The Geometry of Interference: Quantifying Spatial Leakage and Biomechanical Adaptation During Human–Robot Collaboration

While industrial safety standards for Human-Robot Collaboration (HRC) prioritize collision avoidance through static distance metrics, they provide limited means to quantify the continuous motor interference imposed on human operators. This study introduces Distractor-Aligned Variance (DAV), a continuous measurement framework designed to characterize how active robotic interference structurally reshapes human motor execution. We analyzed human kinematics (N = 48) in a synchronized pick-and-place task, systematically manipulating trajectory profiles (Rectilinear vs. Curvilinear), spatial layouts, and hardware mounting configurations. To mitigate the sensitivity of static orthogonal metrics to curvature effects, we employ a dynamic 3D-to-2D planar projection that separates variance aligned with the task direction from orthogonal spatial variability. Our results demonstrate that geometric disparity, quantified as the angular incongruency between human and robot velocity vectors, is consistently associated with spatial leakage, particularly under piecewise Rectilinear trajectories.
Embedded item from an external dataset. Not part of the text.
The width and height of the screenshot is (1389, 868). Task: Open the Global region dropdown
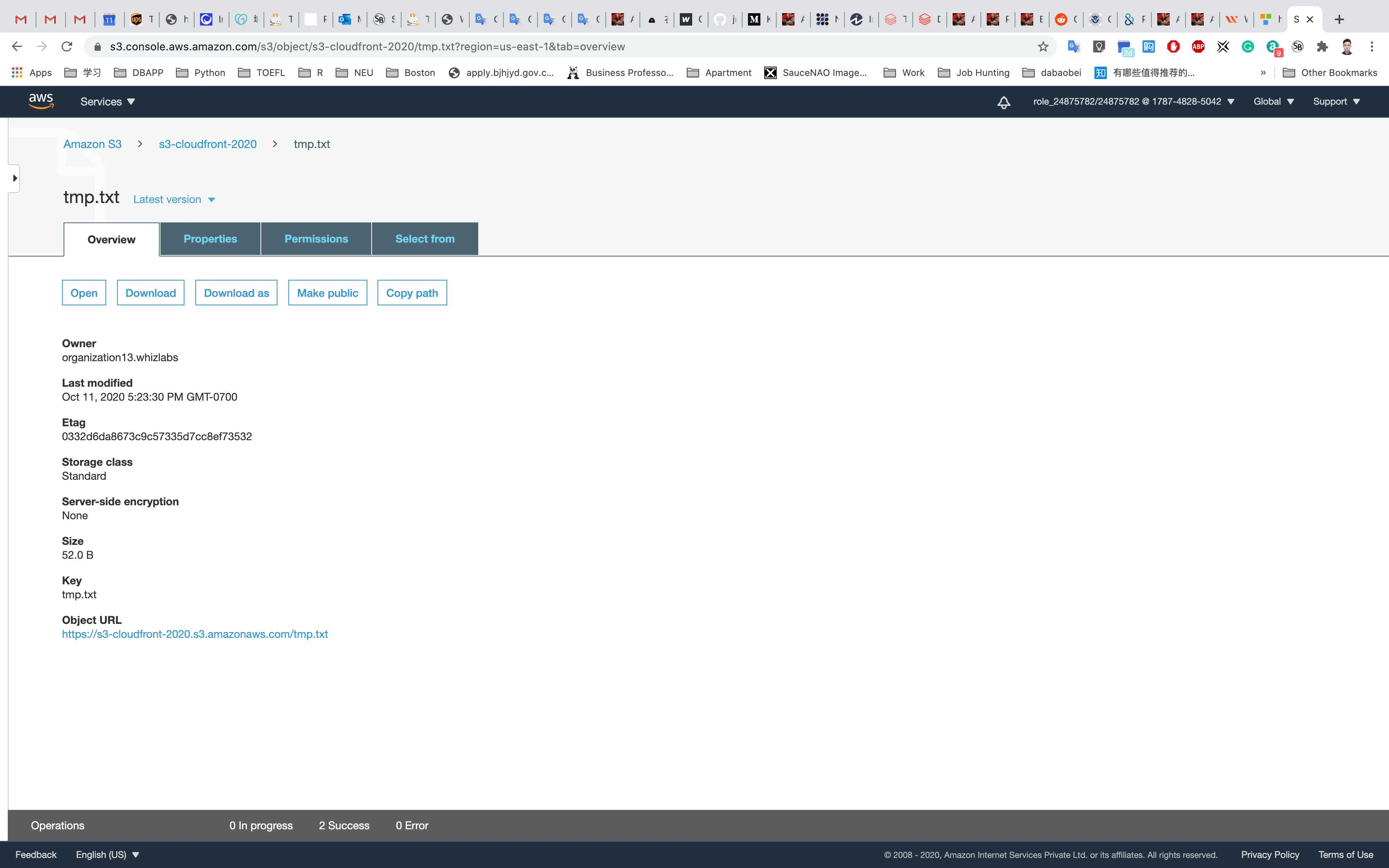click(x=1273, y=102)
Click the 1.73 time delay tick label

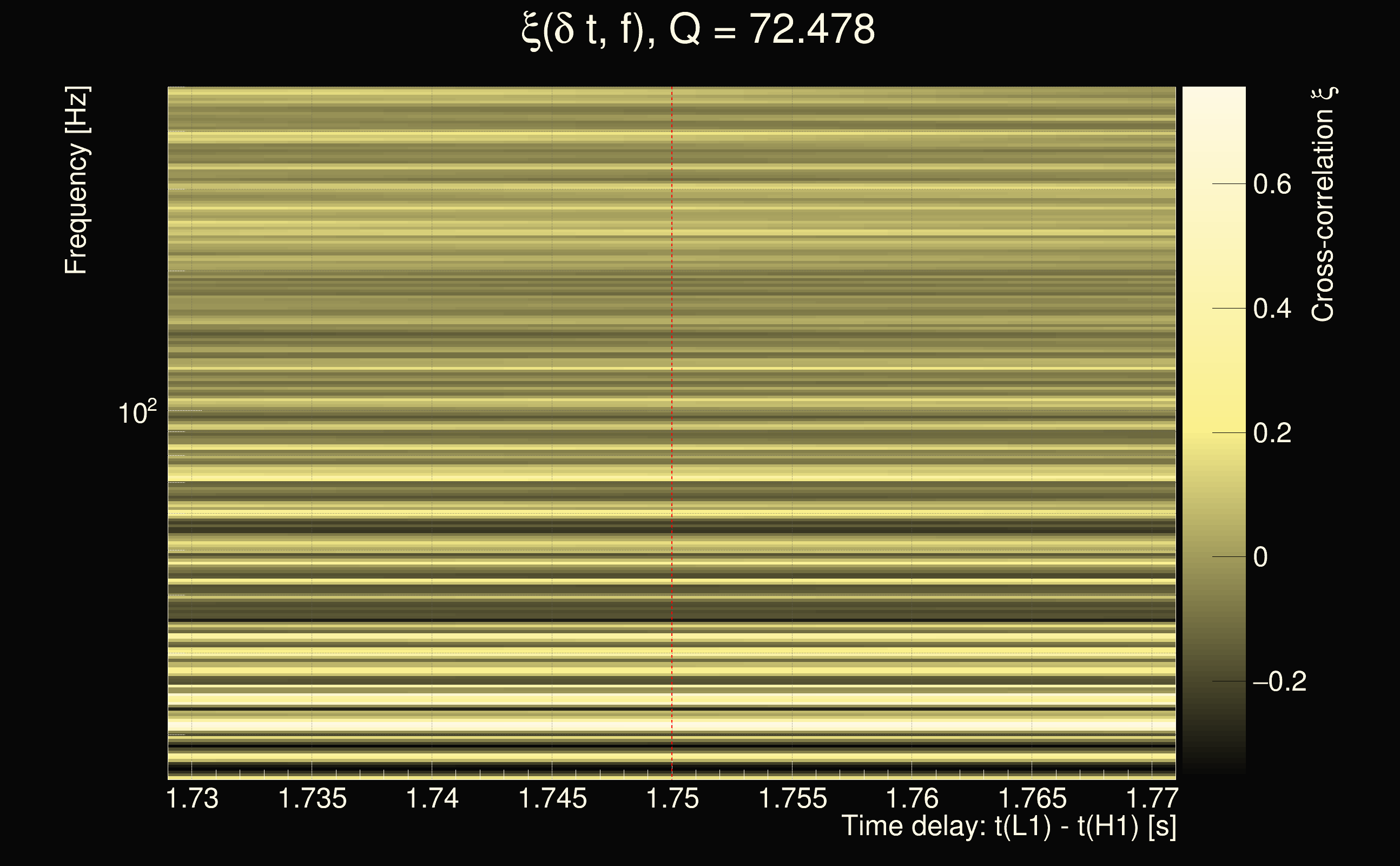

Furthermore, we identify covariation between these geometric patterns and behavioral markers of biomechanical adaptation, specifically arm joint freezing and reduced kinematic smoothness. These findings suggest that trajectory-based interference is a multi-dimensional phenomenon where geometric conflict is linked to motor adaptation patterns. This framework provides metrics that may inform human-aware trajectory planning in shared workspaces, supporting the design of robotic systems that account for the kinematic structure of human movement. This work complements a parallel study that characterizes macroscopic spatial behavior and subjective workload effects in the same experimental dataset (see Related Works). Note: This manuscript is a preprint intended for future journal submission.